O Príncipe gostava da sua
companhia, afinal era bom ter companhia, e ele começava a desconfiar que aquele
morcego era mais do que isso, havia ali algum mistério que ele um dia havia de
descobrir.
Tudo a seu tempo.Tirou a flauta
do bolso e começou a tocar e a cantar :
De aranhas não tenho medo
de lagartos muito menos
são discretos
coloridos
comem da minha mão
os insectos preferidos
só o morcego me inquieta
vivendo no meu telhado
quando de noite me espreita
inspirando algum cuidado
com as suas asas negras
de veludo e de mistério
voando pela floresta
até ao romper da aurora:
olha para mim e chora
chora até que adormece!
Não sei que fazer com ele
perguntarei aos meus velhos
o segredo que consola.
Foi então que o morcego, certa
noite, desdobrando as longas asas de veludo negro, revelou ao Príncipe o seu
mistério, a razão das suas lágrimas: não era um morcego, era uma jovem
princesa, metida naquele corpo nocturno que assustava tanta gente.
Era bela, não fazia mal a
ninguém, embora a ela alguém lhe tivesse feito muito mal. Estar presa naquele
corpo era o pior dos castigos.
Foram ambos ter com os velhos, a
pedir ajuda. Eles eram sábios, saberiam o que dizer e o que fazer.
Os velhos contaram então a sua
própria história, que era muito surpreendente:
O velho tinha sido há muitos e muitos
anos um feiticeiro-morcego, vivendo em terras distantes. Apaixonara-se por uma
bela princesa que, por amor, acedera a ser também ela transformada em morcego
para poder voar com ele.
Mas nem o rei dos feiticeiros nem
o rei pai da princesa gostaram daquela união.
Combinaram um castigo que fosse
lento e pesado: não teriam herdeiro (que só podia ser rapaz ) teriam só uma
filha, e também ela morcego, a menos que alguém a visse e amasse tal qual era.

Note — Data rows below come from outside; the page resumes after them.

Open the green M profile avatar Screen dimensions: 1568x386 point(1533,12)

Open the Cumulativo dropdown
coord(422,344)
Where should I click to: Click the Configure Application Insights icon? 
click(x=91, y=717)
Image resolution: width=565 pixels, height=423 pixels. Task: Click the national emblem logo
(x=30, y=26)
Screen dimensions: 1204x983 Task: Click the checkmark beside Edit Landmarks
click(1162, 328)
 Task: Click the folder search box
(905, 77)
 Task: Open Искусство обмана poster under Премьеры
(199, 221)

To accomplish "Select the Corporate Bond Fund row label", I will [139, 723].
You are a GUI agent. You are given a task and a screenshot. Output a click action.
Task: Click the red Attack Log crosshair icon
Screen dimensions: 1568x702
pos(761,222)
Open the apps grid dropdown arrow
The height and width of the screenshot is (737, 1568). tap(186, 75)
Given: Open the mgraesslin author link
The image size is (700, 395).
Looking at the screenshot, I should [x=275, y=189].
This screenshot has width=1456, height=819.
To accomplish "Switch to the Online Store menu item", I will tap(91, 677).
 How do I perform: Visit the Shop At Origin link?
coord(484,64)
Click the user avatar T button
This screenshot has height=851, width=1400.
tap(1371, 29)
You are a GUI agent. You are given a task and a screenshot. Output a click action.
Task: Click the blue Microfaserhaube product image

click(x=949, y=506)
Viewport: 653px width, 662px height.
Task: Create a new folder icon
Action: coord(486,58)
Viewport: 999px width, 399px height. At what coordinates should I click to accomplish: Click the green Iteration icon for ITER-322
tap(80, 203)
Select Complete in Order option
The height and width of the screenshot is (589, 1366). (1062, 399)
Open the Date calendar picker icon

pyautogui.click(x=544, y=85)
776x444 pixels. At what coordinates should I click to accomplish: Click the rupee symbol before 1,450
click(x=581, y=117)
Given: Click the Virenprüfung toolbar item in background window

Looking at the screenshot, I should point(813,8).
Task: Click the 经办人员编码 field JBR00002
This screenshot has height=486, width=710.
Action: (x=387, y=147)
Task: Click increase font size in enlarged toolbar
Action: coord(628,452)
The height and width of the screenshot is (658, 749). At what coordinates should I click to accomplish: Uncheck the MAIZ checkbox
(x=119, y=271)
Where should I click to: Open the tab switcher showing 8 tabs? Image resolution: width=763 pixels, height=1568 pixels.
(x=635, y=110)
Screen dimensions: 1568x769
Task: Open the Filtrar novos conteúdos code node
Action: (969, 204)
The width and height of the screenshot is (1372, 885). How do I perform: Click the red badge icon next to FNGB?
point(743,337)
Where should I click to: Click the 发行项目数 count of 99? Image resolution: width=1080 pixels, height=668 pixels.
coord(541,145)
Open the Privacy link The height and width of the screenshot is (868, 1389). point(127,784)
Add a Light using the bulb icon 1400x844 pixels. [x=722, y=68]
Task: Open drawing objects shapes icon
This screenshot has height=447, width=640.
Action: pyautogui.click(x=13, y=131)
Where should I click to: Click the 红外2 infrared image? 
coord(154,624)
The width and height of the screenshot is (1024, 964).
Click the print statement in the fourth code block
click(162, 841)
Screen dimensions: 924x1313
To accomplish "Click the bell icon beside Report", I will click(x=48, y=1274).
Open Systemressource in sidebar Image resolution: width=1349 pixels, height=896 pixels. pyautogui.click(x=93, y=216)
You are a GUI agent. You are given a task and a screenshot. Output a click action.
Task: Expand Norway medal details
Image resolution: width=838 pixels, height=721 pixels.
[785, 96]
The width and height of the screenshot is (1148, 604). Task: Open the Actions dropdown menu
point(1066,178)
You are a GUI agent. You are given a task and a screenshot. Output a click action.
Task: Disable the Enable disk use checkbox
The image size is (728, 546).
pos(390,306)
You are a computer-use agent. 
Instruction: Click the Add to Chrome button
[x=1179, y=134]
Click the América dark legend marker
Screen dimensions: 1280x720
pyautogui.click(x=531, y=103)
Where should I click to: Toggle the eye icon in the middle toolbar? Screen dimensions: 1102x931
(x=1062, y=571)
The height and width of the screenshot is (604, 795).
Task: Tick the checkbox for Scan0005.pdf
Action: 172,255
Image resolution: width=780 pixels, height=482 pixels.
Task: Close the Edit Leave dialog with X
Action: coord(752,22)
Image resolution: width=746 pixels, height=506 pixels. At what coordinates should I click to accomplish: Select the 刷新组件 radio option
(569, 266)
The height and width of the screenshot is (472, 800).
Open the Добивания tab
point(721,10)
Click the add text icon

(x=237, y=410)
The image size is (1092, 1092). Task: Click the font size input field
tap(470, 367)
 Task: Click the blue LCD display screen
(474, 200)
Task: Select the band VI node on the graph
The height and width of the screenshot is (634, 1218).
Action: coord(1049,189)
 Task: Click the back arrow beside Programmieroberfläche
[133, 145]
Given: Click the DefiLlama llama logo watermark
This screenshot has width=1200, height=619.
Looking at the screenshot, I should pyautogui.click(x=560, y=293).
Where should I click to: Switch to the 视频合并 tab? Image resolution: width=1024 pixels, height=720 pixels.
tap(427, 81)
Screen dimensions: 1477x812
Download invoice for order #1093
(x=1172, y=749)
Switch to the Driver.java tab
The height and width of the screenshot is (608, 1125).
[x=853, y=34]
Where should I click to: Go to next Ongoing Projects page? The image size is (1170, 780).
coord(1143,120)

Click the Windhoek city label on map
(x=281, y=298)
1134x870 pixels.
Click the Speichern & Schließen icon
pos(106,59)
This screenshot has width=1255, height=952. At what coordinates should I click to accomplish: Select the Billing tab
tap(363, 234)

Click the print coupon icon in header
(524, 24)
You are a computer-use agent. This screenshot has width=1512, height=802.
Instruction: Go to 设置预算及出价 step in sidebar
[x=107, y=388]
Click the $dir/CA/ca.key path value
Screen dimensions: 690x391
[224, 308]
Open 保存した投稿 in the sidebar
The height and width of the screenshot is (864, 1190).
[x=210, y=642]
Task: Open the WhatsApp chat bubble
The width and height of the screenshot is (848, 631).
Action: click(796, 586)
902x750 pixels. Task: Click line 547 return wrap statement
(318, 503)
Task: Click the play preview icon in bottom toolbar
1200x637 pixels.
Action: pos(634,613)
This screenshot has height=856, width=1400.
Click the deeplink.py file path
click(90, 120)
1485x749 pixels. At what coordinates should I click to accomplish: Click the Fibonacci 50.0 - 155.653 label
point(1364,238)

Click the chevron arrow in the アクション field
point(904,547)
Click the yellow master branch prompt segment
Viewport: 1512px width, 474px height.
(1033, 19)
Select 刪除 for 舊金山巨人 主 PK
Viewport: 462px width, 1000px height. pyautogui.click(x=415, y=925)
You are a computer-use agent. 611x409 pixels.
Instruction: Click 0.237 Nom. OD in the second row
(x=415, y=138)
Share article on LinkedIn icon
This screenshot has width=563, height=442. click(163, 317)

Quanto ao par desobediente, o
feiticeiro e a princesa, só passados cem anos poderiam voltar à forma humana,
como a que tinham agora; e de cem em cem anos voltariam a transformar-se, ora
em morcegos ora em humanos, e assim por diante, para sempre. Seria este o
castigo.
Que estranho, arrepiou-se o
Príncipe. E o seu morcego quem era?
Pois era a filha dos velhos,
cumprindo a pesada pena de aguardar quem a amasse.
Como seria possível ? Poderia ele
transformar-se em morcego, ou a morcego-princesa em Princesa de verdade ? E por
quanto tempo ? Cem anos ?
A ideia de “para sempre” era algo
assustadora.
Mas na verdade, cem anos ou para
sempre...
O Príncipe já começara a
apaixonar-se por aquela jovem infeliz, que tinha escolhido a sua casa do vale
para ter alguma companhia.
Talvez pudessem viver juntos, ser
felizes assim, quem pode saber ao certo o que é ser ou não ser feliz? O nome
não quer dizer nada.
Como fazer do morcego uma mulher
perfeita? perguntou ele aos velhos seus bons amigos. Os velhos prometeram
pensar e ajudar, na medida do possível.
O Príncipe que esperasse pela
próxima lua nova.
Ele assim fez.
Noites a fio entreteve-se a tocar
na flauta as melodias que mais o comoviam. Melodias saudosas, pois a
jovem-morcego entretanto nunca mais o visitara. Teria fugido para sempre ? Se
calhar esperara dele melhores palavras de conforto e de amor, talvez mesmo
abraços de paixão. Mas abraçar um morcego...não era fácil, não lhe podiam levar
a mal.
Aranhas e lagartos tentavam
consolá-lo, enquanto ele tocava.
Mas de pouco servia.
Se o seu nome era Feliz, o dela
seria Felicidade, como se dizia no oriente...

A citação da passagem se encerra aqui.